Dose-Dependent Effects of Genistein on Motor Function and Neurodegeneration in a 6-OHDA Rat Model of Hemi-Parkinsonism

Abstract

Background: Dopaminergic neuronal depletion, Lewy body formation, mitochondrial dysfunction, increased oxidative stress, and decreased glutathione levels have been identified as primary causes of dopaminergic degeneration in Parkinson's disease (PD). Objectives: This study evaluates the dose-dependent effects of genistein on motor function, oxidative stress, and neuroinflammation in a 6-OHDA rat model of Parkinsonism. Methods: This experimental study used the 6-OHDA-induced rat model of Parkinsonism. Adult male Wistar rats (200 - 280 g; n = 32) were divided into four groups: Sham-operated, 6-OHDA-injected, 6-OHDA + genistein (50 mg/kg), and 6-OHDA + genistein (500 mg/kg). Rotational behavior was assessed following apomorphine injection. Neurodegeneration was evaluated using Nissl staining, and markers of oxidative stress (lipid peroxidation, superoxide dismutase) and inflammation (TNF-α) were measured spectrophotometrically.

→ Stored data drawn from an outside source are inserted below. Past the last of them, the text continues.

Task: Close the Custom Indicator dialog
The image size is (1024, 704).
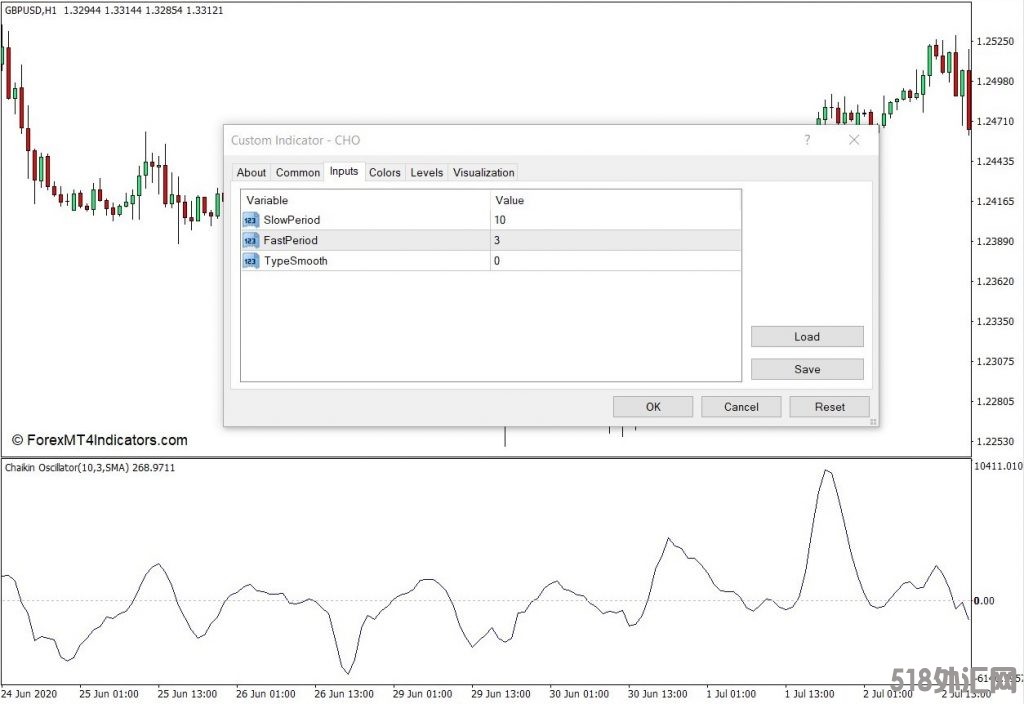Action: [x=853, y=141]
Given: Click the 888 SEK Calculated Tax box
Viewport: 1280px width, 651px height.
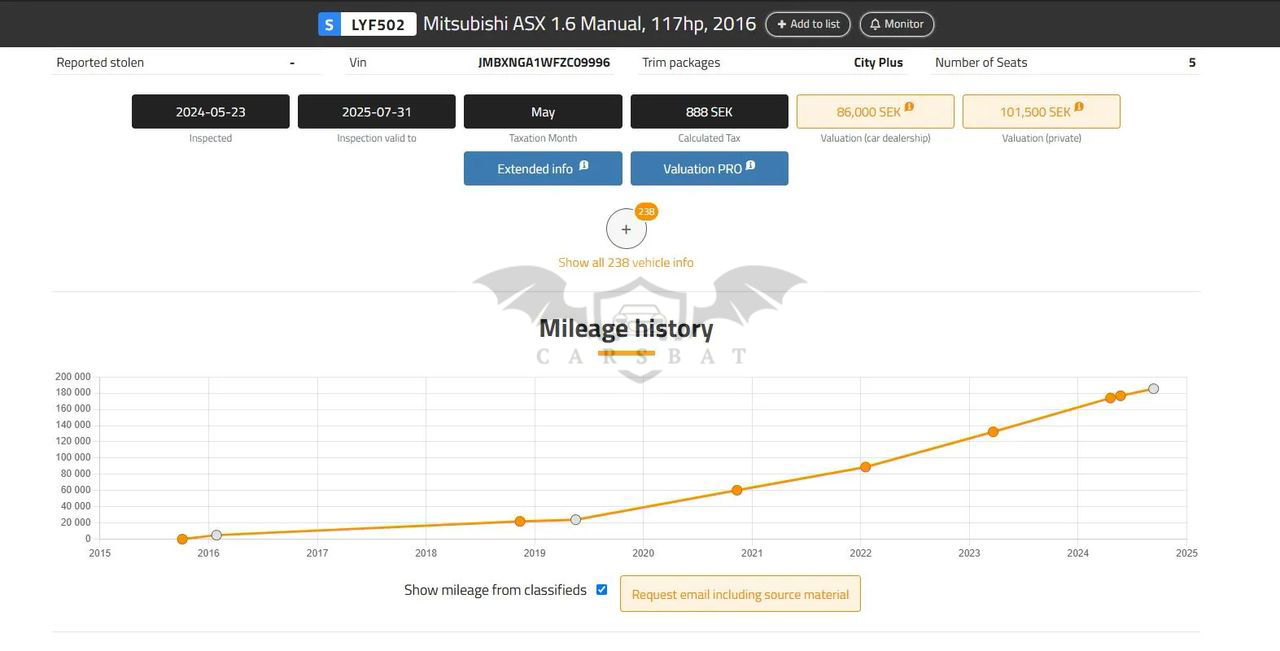Looking at the screenshot, I should (709, 112).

Results: Genistein at 50 mg/kg significantly attenuated turning behavior, neurodegeneration, and oxidative stress compared to the lesioned group (P < 0.0001). Superoxide dismutase activity increased to 4.5 ± 0.7 units/mg protein, and malondialdehyde levels decreased to 6.5 ± 0.4 nmol/mg in the 50 mg/kg group. Conversely, 500 mg/kg genistein exacerbated oxidative stress and neurotoxicity. TNF-α levels were reduced significantly in the 50 mg/kg group (P < 0.0001), while the higher dose failed to produce similar effects. Conclusions: Genistein at 50 mg/kg exhibits neuroprotective effects, mitigating oxidative stress and neuroinflammation. However, a higher dose (500 mg/kg) exacerbates neurotoxic effects. Dose optimization is crucial for therapeutic applications in neurodegenerative diseases.